EXERCISE REQUIREMENTS: Leave the pictures out. Return all other data exactly.

Pixel coordinate grounding data:
########
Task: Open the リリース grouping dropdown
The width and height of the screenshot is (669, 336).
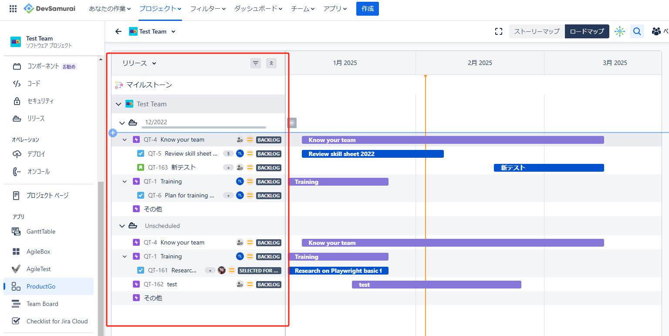Action: (139, 63)
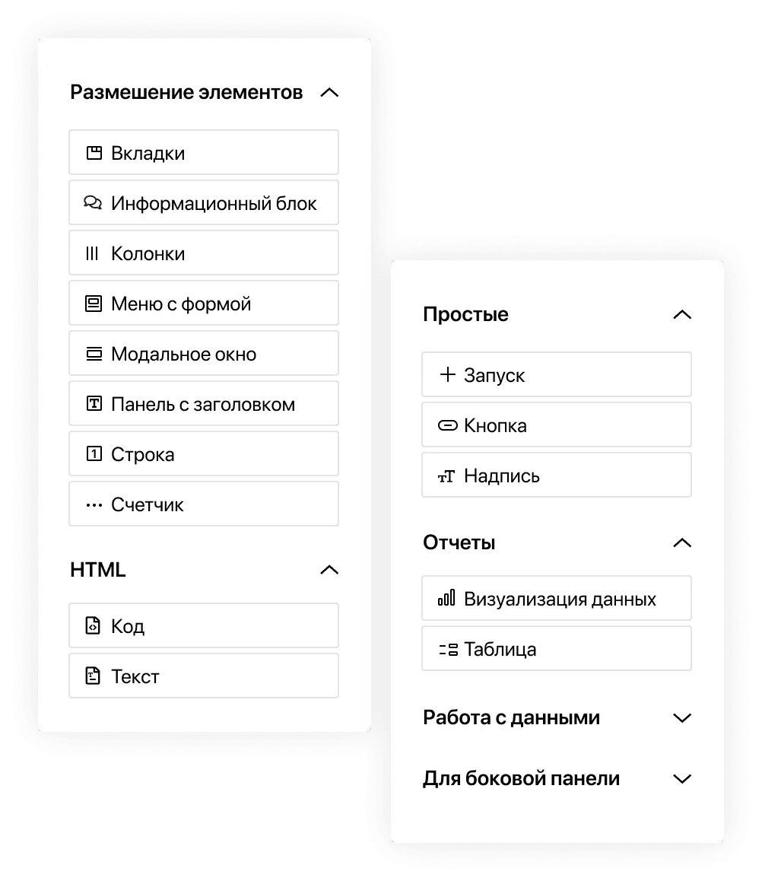
Task: Select the Счетчик ellipsis icon
Action: point(94,504)
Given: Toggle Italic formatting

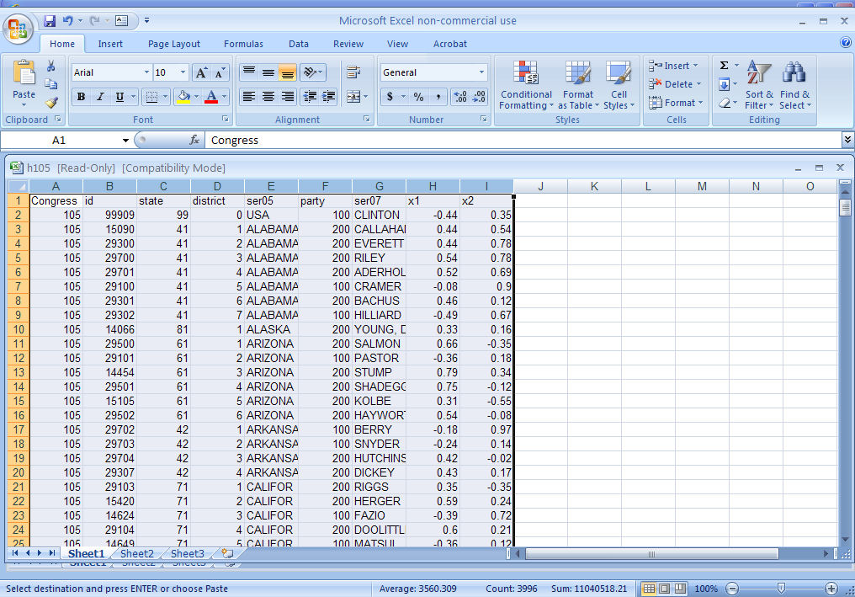Looking at the screenshot, I should pyautogui.click(x=100, y=97).
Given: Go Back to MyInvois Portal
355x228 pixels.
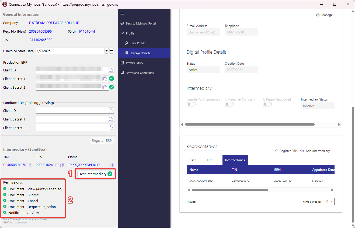Looking at the screenshot, I should pos(141,23).
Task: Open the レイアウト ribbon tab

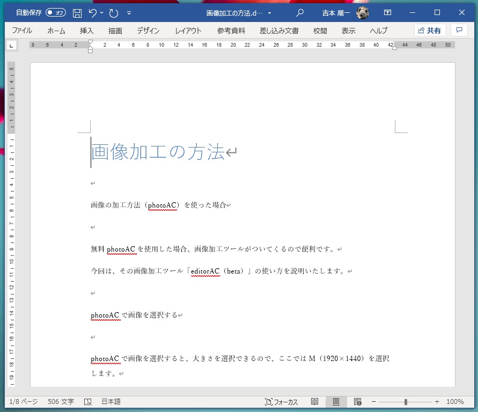Action: 188,31
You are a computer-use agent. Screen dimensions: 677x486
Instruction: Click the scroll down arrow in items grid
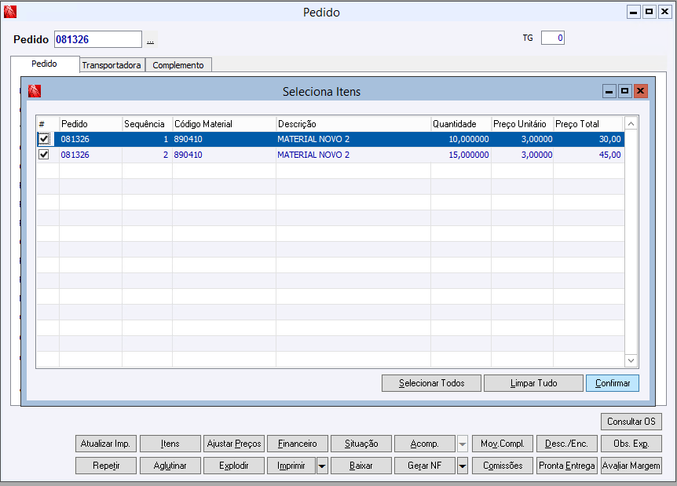point(631,360)
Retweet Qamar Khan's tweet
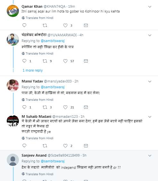This screenshot has width=158, height=181. [x=45, y=25]
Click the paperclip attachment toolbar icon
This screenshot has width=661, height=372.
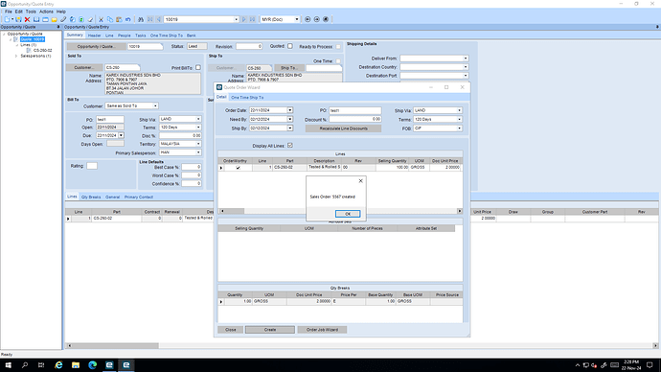(x=63, y=19)
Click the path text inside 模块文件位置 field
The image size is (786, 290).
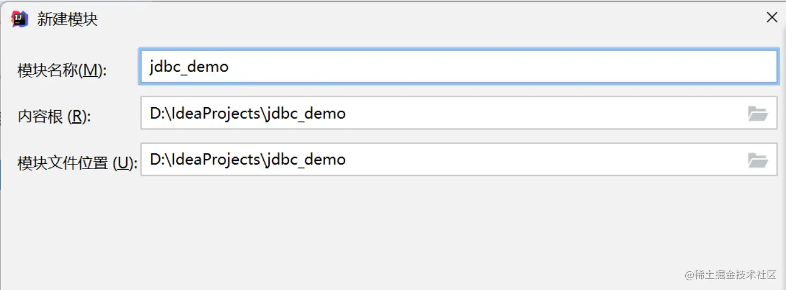[x=247, y=160]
########
EXERCISE SOLUTION:
Task: Open the リリース grouping dropdown
The width and height of the screenshot is (669, 336).
Action: (139, 63)
Task: Select the Счетчик ellipsis icon
Action: point(94,504)
Given: Toggle Italic formatting

Looking at the screenshot, I should pyautogui.click(x=100, y=97).
Given: Go Back to MyInvois Portal
355x228 pixels.
Looking at the screenshot, I should pos(141,23).
Task: Open the レイアウト ribbon tab

Action: 188,31
You are a computer-use agent. Screen dimensions: 677x486
Instruction: Click the scroll down arrow in items grid
point(631,360)
Retweet Qamar Khan's tweet
This screenshot has width=158, height=181. [x=45, y=25]
Click the paperclip attachment toolbar icon
This screenshot has width=661, height=372.
(x=63, y=19)
Click the path text inside 模块文件位置 field
The image size is (786, 290).
[x=247, y=160]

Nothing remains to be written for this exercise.